Reviewed by Ken Lyn-Kew, MD (April 01, 2020)
Here’s what Ken Lyn-Kew, MD, a pulmonologist and critical care doctor sees as patients recover from COVID-19.
Dr. Ken Lyn-Kew: For mild carriage or mild disease it's I feel bad for a week, I feel bad for two weeks and then I get better. It looks just like any other viral syndrome. For moderate disease you're in the hospital for a few days, you need a little oxygen. You might have a little chest pain, a little exercise intolerance if you have a little inflammation on your heart, those people are going to recover fine too just like any other viral disease.

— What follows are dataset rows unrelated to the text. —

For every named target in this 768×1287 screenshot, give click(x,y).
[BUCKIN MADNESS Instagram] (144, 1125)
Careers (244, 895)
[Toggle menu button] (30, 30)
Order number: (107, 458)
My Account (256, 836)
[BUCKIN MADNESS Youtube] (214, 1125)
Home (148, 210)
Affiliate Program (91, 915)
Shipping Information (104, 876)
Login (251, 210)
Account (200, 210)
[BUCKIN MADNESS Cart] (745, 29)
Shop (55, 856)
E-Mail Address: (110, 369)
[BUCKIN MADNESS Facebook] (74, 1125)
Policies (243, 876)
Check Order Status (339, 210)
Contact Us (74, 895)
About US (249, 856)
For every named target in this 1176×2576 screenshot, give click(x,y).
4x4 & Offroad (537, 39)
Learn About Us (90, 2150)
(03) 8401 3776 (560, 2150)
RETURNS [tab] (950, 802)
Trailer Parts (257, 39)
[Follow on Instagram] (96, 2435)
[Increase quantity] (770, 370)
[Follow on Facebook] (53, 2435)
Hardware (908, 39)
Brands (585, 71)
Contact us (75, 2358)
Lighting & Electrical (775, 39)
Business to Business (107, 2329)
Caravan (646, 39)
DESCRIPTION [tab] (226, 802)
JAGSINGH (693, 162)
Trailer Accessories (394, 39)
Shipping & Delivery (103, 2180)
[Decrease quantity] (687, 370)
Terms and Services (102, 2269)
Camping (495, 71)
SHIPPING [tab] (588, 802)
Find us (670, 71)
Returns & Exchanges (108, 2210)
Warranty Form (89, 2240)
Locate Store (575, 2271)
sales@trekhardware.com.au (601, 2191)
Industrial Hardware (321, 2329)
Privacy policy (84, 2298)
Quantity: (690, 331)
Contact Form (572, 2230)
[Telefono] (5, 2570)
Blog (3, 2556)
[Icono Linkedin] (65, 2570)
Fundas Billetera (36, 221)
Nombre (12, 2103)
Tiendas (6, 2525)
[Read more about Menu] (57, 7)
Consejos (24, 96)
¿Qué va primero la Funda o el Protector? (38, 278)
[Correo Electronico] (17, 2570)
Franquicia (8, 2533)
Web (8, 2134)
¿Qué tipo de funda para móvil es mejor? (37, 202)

Dr. Ken Lyn-Kew: It's all the severe disease people we worry about. We know critical illness comes along with a host of problems that are difficult to recover from including memory issues, post-traumatic stress disorders, exercise intolerance, just to name a few. There's a whole list of things that people experience. One unique thing that people with this disease might experience is there are some reports of pulmonary fibrosis afterwards so scarring in 20% to 30% of the patients who require ventilation. We know that in regular ARDS, the lung disease, by six months the lungs have recovered. So it might just be too soon to tell but there is a possibility that this disease can cause more injury to the lung and more residual fibrosis than other forms of ARDS.